Saat pelajaran selesai, Arka merasa hatinya penuh. Ia tahu bahwa cita-cita bisa jadi sebuah perjalanan panjang yang tidak selalu jelas di awal, tapi jika terus mengikuti langkah kecil, satu hari nanti, ia mungkin bisa sampai ke tujuan yang lebih besar. Arka tidak perlu terburu-buru menemukan jawaban pasti, karena dalam setiap cerita yang ia tulis, ia sudah menemukan kebahagiaan yang sesungguhnya.

Setelah pulang sekolah, Arka duduk di meja belajarnya lagi dan melanjutkan cerita petualangannya. Ia menulis tentang seorang anak yang berkelana ke tempat-tempat yang hanya ada dalam mimpi. Anak itu bertemu dengan makhluk ajaib, menjelajahi dunia bawah tanah, dan melawan monster besar. Semua itu Arka tulis dengan penuh semangat, karena ia tahu, setiap kalimat yang ia tulis adalah langkah kecil menuju impian yang lebih besar.
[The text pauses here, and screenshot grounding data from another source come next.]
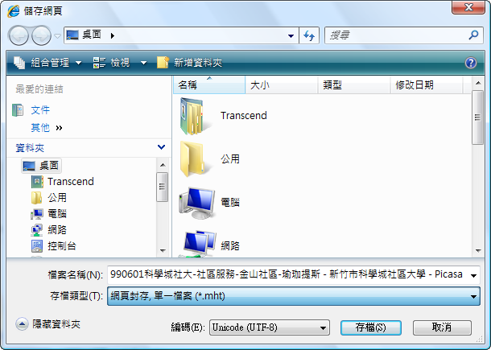Click the 取消 cancel button
The image size is (491, 350).
[x=442, y=327]
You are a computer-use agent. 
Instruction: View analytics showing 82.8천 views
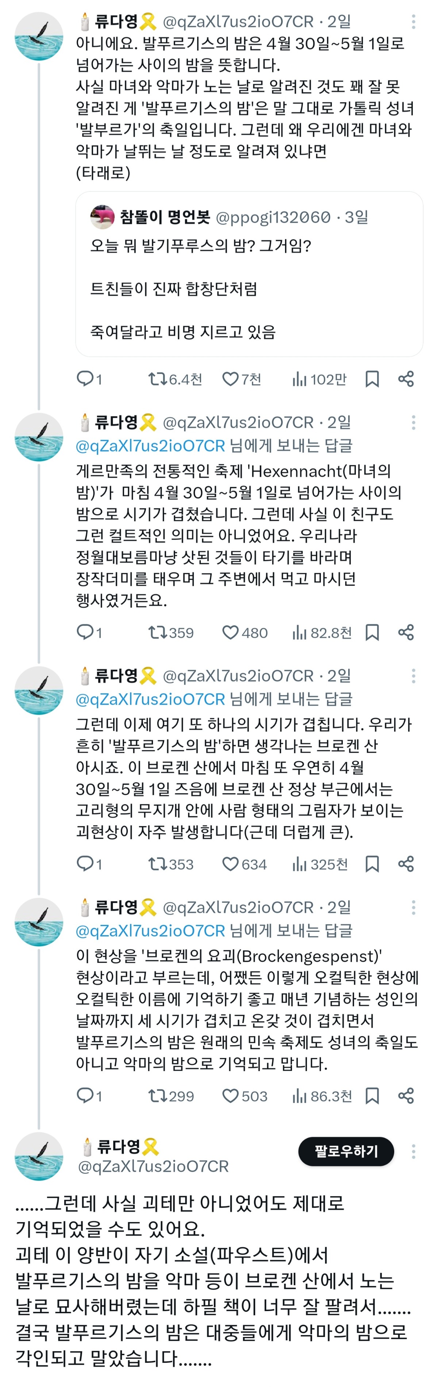pyautogui.click(x=322, y=632)
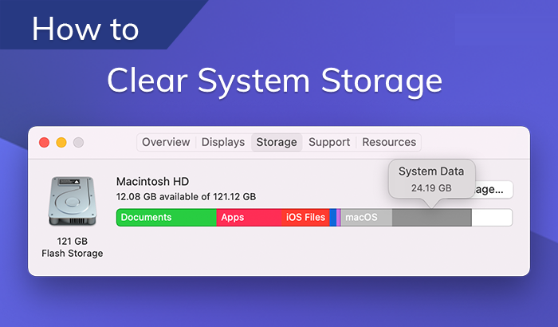Open the Resources tab

[x=389, y=143]
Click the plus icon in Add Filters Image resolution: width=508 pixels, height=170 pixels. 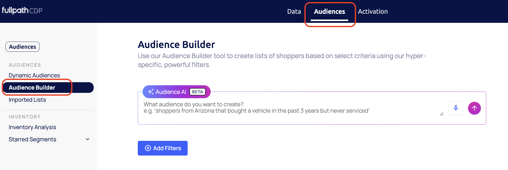click(x=148, y=148)
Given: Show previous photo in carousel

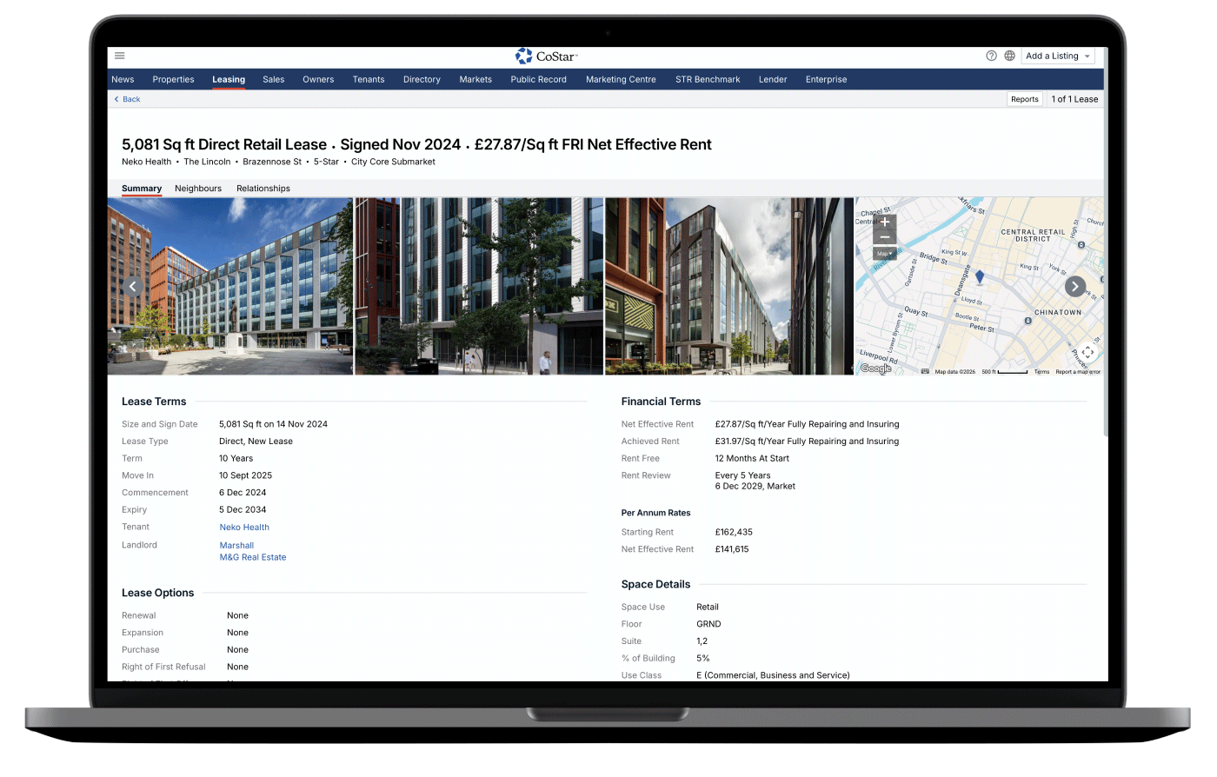Looking at the screenshot, I should click(132, 286).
Buku itu, yang dulu hanya terasa seperti tumpukan kertas kosong, kini terasa seperti dunia yang penuh dengan kemungkinan. Arka tersenyum sendiri. Mungkin ia belum tahu pasti apa yang akan ia jadi ketika besar nanti, tetapi satu hal yang ia tahu dengan pasti—ia ingin terus menulis, terus bermimpi, dan terus menjelajahi dunia dengan imajinasinya.

Malam itu, saat Arka berbaring di tempat tidur, ia menatap langit yang tampak gelap di luar jendela. Ia merasa seolah-olah langit itu juga penuh dengan cerita-cerita yang belum ditemukan. Mungkin, suatu hari nanti, ia akan menulis cerita tentang bintang-bintang yang terbang ke tempat yang jauh, atau tentang petualangan seorang anak yang menjelajah ke dunia yang belum pernah ada.

Arka tahu, cita-citanya mungkin tidak harus jelas sejak awal. Cita-cita itu bisa berubah-ubah seiring berjalannya waktu. Tetapi impian, seperti cerita yang sedang ia tulis, adalah sesuatu yang tidak pernah berakhir.

Dengan pena di tangan, Arka menulis kalimat terakhir di cerita petualangannya: “Di dunia ini, setiap impian punya tempatnya sendiri, dan aku akan menemukannya dengan langkah kecil yang penuh semangat.”

Lalu, dengan senyum yang tenang, Arka menutup bukunya. Ia tahu, ini baru permulaan. Dan di luar sana, ada banyak petualangan menunggu untuk ditemukan.

 

Jadi, gimana menurut kamu? Cita-cita itu ternyata nggak perlu buru-buru ketemu, kan? Seperti Arka, kadang kita harus terus bermimpi dan berimajinasi, karena dari situ banyak banget petualangan seru yang bisa kita temuin.

Siapa tahu, cita-cita kita nggak harus jelas langsung dari awal, tapi justru jadi lebih keren dan menyenangkan kalau kita jalanin dengan penuh semangat dan kreativitas! Jadi, ayo terus impikan hal-hal besar, dan siapa tahu suatu hari nanti kita bisa capai semuanya. Selamat bermimpi!